COMPARED with the first war of 1994-96, when Grozny was flattened, or with the early period of the second war in 1999-2000, Russia's grimmest north Caucasian republic is now relatively peaceful. But another peril, as terrifying and in a way more insidious, has replaced the threat of bombing. Credible estimates suggest that 3,000-5,000 people have “disappeared” in Chechnya since 1999, often to face torture and summary execution.

In about a third of cases documented by Human Rights Watch (HRW), a lobby group, in a report out this week, the perpetrators' accents and vehicles identified them as Russian forces (though they often wore masks and covered up number-plates). In the rest, they were Chechen “security” forces: often henchmen of Ramzan Kadyrov, son of a Chechen president blown up last year, who is now Chechnya's first deputy prime minister. (Mr Kadyrov has implausibly threatened to sue activists who accuse him of involvement.)

After the slaughter of schoolchildren in Beslan last September, Russia's prosecutor-general suggested the idea of detention of terrorists' relatives. The idea was dropped in Moscow - but not in Chechnya. Some of the disappeared were members of known or suspected rebels' families, such as seven kinsmen of Aslan Maskhadov, the Chechen leader killed earlier this month. Yet most were ordinary young people who caught the wrong eye, or were in the wrong place at the wrong time. Alexander Petrov of HRW's Moscow office speculates that, under torture, victims may incriminate innocent people, who are in turn snatched and tortured. At least under Stalin, says another human-rights worker, there was a pretence of legal protocol.

Cash, not politics or religion, often explains why the Chechen conflict has become so nasty. As Tolstoy's Caucasian stories attest, loot has long been a perquisite for fighters of Russia's southern wars. These days, cash may be snatched along with people.

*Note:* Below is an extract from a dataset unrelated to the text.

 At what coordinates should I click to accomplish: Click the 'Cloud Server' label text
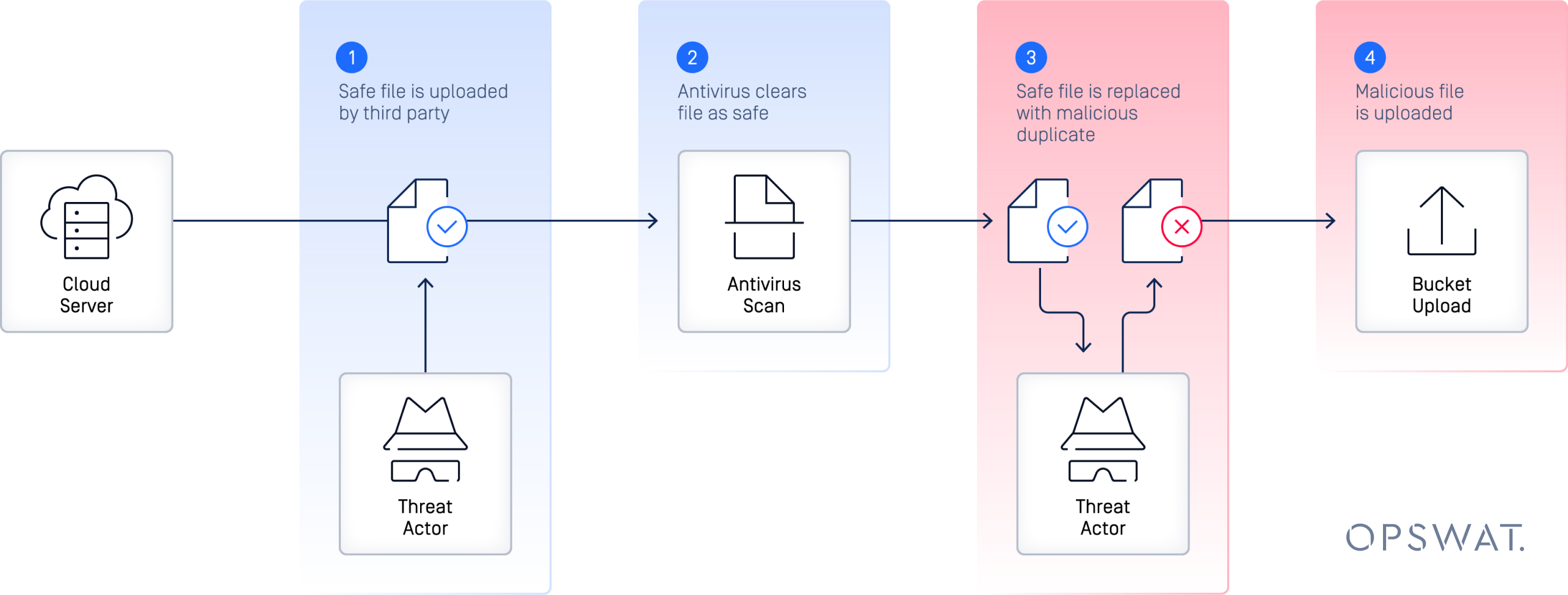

Yet only in a few cases does ransom money change hands. (Memorial, a Russian human-rights group, says relatives sometimes pay to retrieve a corpse.) The bigger causes of disappearances may be the dysfunctional state of the Russian army, exacerbated by the stress of serving in a brutalising region; a desire to intimidate an alienated population; and the Kremlin's encouragement of rivalries among various pro-Moscow factions.

Some top officials recognise the problem, even if Alu Alkhanov, the latest Chechen president, played it down this week at a pow-wow in Strasbourg. But, as so often, rhetoric at the top seems not to be filtering down into action. Umpteen investigations have begun in Chechnya, but securing convictions is another matter. Vladimir Lukin, Russia's human-rights ombudsman, hopes this may change “in the not too distant future”, adding that the plethora of security services in Chechnya is a complication. Complaints ping-pong between military and civil prosecutors, relatives are threatened into dropping them, and, as Mr Petrov puts it, “an atmosphere of absolute impunity” prevails.

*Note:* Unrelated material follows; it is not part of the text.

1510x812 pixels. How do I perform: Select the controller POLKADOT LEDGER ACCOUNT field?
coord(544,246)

Last month, the European Court of Human Rights ruled in three cases involving bombing and extra-judicial killing that the Russian government had violated Chechens' rights. HRW says that the disappearances should be seen as a “crime against humanity”, a legal classification that, in theory, enables other countries to act. But it is hard to see what anybody from outside could do. Vladimir Putin, Russia's president, who once offered to arrange the circumcision of a journalist who was bothering him over Chechnya, is notoriously touchy on the subject. Nor will Maskhadov's demise help the situation. His own authority over Shamil Basayev and other violent terrorists was doubtful, at best. But his nominal successor, Abdul-Khalim Saidulayev, may have even less.